* [What is expected]
Please put the lines from the one containing "This screenshot has width=1435, height=840." through the one containing "coord(1340,655)" into a numbered list, skipping blank lines and leaving out the pictures.

-- Records for this task start --

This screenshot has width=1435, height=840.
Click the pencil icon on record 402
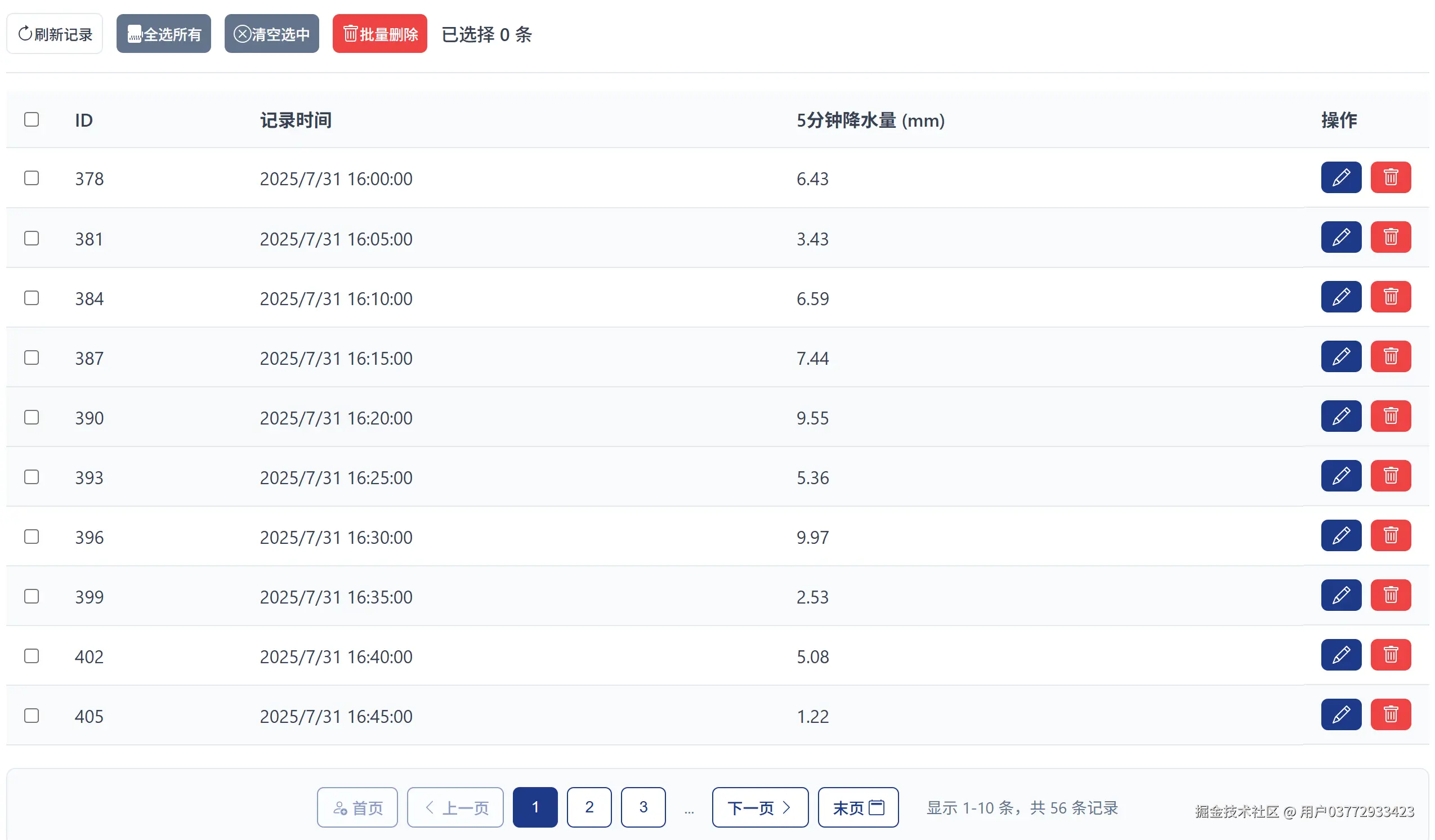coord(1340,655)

-- Records for this task end --
-- Records for this task start --

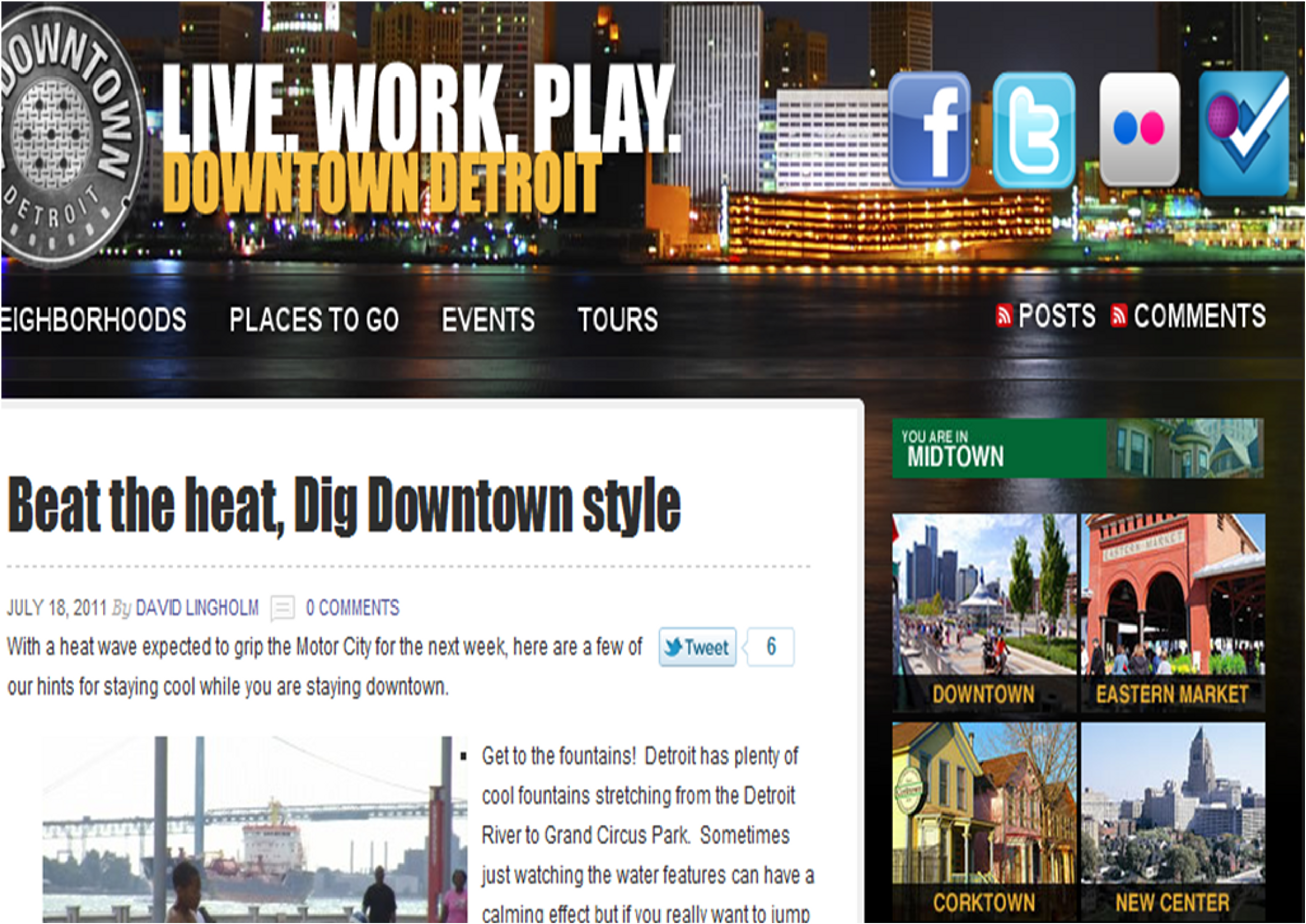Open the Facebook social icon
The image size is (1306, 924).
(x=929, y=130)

-- Records for this task end --

* [Result]
1. This screenshot has width=1435, height=840.
2. Click the pencil icon on record 402
3. coord(1340,655)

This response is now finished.